At the time of this story, the public transit tickets in my city were low-tech cardboard rectangles, with printed serial numbers as their only security device. At work, we’d occasionally joke about how easy it would be to counterfeit the tickets. I never took it seriously; it cost around $80 per month to commute to work on the bus while our company gave us $400 per month, tax-free, to cover downtown parking.

But one of my coworkers always seemed to bring up the subject of fake tickets. Although he had the reputation of being a man who always looked for an edge, no one believed he’d be that cheap.

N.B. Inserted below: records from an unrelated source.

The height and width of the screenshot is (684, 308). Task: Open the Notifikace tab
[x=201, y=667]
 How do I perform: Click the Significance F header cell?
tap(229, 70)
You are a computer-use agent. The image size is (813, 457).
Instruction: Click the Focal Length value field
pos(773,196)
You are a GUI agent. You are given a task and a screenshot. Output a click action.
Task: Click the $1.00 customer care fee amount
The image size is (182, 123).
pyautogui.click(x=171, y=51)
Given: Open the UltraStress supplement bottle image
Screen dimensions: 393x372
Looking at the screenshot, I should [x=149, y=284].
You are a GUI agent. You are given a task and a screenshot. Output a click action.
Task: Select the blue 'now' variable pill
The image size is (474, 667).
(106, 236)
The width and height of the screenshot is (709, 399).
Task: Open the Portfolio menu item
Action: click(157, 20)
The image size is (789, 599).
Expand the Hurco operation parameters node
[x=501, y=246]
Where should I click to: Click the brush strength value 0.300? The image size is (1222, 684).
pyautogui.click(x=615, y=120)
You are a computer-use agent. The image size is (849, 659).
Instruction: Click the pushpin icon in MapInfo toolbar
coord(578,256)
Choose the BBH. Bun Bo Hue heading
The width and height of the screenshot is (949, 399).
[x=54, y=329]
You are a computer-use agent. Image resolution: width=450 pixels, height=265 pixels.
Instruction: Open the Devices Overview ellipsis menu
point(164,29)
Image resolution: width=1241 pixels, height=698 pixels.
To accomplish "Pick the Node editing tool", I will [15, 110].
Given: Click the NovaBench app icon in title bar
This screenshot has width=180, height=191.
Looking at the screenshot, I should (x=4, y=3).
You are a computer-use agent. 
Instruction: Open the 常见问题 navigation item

Then, one fateful Tuesday, the coworker came in three hours late. He just said “something” had happened on his bus and he didn’t want to talk about it. Then, in the late afternoon, he was called into the manager’s office, and twenty minutes later, he was marched out the door with his personal effects.

It turned out he had done more than just talk about counterfeiting tickets. On that day, the transit police had arrested him as he was about to drop a phony ticket into the bin. His downfall was that he had only copied one ticket over and over so the five he had in his wallet were the same — and identical to several dozen that they had accumulated over a few months. He faced a misdemeanor and a hefty fine.

And, of course, he’d used our company’s high-quality color printers to make them. As luck would have it, we’d had an IT audit the night before. It seemed our printers kept digital records of what was printed and who printed them, and his ID came up associated with the images he’s been forging.

To save less than $1000 per year, he risked and lost a six-figure salary. Talk about instant Karma.